Thanks for your patience.

The application has been a sprint involving daily 12 h shifts for the last 7 days
straight - but I am pretty happy with the product. Thanks for asking.

Concerning your questions:

  1. lfcShrinkage:
    According to the DESeq2 vignette only relevant for visualization and ranking of genes when having not filtered on not sufficiently expressed genes first.
    In the EnrichmentBrowser, I typically use edgeR::filterByExpr (but you can easily apply customized thresholds as well) for that as the very first step of processing of the count matrix, ie before normalization, DE analysis, and GS analysis.
    Thus: if you've filtered before - yes, shrinkage is not needed.
    That said, I think the error that you encounter in your first post is mainly a
    result of your result object (res) not having the same number of rows (genes) as your dds. I suspect rows/genes been removed by lfcShrink?

  2. covariates:
    design ~ batch + condition should work right out of the box (can you confirm?).
    Supported experimental designs currently only include binary group comparisons with an optional blocking variable for paired samples / sample batches.
    Adding additional covariates is currently not supported and I would take this as a feature request and will invest some time to implement that.
    Note, however that only regression GS methods such as camera and roast support extended experimental designs and are able to make use of this information.
    Something that you could do right away:

design ~ age + condition if you would form here a number of discrete age groups.
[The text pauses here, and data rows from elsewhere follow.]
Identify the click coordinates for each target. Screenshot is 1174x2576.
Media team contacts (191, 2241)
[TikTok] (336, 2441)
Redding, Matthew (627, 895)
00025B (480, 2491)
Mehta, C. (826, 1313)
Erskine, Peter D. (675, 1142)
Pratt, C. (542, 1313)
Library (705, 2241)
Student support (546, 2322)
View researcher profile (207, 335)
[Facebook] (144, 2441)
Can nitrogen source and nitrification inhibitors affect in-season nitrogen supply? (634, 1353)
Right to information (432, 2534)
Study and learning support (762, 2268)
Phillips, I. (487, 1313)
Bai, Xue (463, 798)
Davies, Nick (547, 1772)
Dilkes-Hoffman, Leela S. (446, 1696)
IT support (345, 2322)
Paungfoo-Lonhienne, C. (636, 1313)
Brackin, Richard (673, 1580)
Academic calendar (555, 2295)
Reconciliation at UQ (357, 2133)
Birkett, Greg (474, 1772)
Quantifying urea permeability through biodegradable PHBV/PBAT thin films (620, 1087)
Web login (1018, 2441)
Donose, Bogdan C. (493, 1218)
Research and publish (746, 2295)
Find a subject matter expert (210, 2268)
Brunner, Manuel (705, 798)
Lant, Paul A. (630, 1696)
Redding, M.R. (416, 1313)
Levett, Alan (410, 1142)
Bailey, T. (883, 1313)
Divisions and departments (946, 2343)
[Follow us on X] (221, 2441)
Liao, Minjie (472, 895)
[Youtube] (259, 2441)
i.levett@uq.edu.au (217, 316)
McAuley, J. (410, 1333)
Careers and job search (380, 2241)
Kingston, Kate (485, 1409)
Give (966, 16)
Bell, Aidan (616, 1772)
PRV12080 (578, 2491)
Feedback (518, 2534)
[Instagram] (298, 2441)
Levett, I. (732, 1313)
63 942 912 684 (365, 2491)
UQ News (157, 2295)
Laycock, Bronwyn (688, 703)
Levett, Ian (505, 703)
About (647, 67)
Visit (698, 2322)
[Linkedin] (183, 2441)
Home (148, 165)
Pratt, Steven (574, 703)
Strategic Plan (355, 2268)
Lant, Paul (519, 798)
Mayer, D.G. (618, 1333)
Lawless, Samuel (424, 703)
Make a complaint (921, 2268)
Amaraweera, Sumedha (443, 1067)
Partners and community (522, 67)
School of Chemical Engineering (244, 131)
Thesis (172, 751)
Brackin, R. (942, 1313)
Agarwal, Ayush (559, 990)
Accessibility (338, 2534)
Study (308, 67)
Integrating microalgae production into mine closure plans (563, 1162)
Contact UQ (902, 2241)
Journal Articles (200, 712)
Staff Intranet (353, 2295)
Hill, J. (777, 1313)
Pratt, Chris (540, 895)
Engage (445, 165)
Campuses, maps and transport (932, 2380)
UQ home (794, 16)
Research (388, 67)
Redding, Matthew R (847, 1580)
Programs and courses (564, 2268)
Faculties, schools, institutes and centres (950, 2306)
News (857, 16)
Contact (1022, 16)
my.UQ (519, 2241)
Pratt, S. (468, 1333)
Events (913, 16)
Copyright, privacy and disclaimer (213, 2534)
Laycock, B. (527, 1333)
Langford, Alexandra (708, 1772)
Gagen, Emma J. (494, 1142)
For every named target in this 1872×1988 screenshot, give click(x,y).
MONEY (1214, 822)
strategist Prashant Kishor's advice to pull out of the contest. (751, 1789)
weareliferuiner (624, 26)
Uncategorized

(inspecting resulting DE measures against design ~ condition only would btw
give you an indication whether there are indeed age-specific effects).

  1. Downstream topology-based methods:

If you are interested in those, or in general methods that only work on the DE
results, such as eg also ora, then you can actually ignore my remarks on
experimental design above and

i) make use of the sig.stat argument that can be supplied to EnrichmentBrowser::sbea
and EnrichmentBrowser::nbea.

• beta: Log2 fold change significance level. Defaults to 1 (2-fold).

• sig.stat: decides which statistic is used for determining
significant DE genes. Options are:

        • 'p' (Default): genes with adjusted p-value below
              alpha.

        • 'fc': genes with abs(log2(fold change)) above beta

        • '&': p & fc (logical AND)

        • '|': p | fc (logical OR)

        • 'xxp': top xx % of genes sorted by adjusted p-value

        • 'xxfc' top xx % of genes sorted by absolute log2 fold
                 change.

Example: if you wanted to conduct a SPIA analysis with genes rendered differentially expressed (DE genes) that have an absolute log2 fold change > 1 and an adjusted p-value < 0.1, you would call:

spia.res <- nbea("spia", se, gs, grn, alpha = 0.1, beta = 1, sig.stat = '&')

ii) If not otherwise specified (eg via the sig.stat argument), the default point
of reference for the EnrichmentBrowser functions when it comes to gene DE measures is the ADJ.PVAL column in the rowData slot of your SummarizedExperiment (ie. your dds after using import).

se <- import(dds, res)

You can always override / abuse this column by eg setting it

rowData(se)[my.DE.genes.of.interest, "ADJ.PVAL"] <- 0.04
rowData(se)[notDE.notInteresting.genes, "ADJ.PVAL"] <- 0.06

as per default, sbea and nbea methods that work only on a list of DE genes
will take genes with ADJ.PVAL < alpha (default alpha=0.05).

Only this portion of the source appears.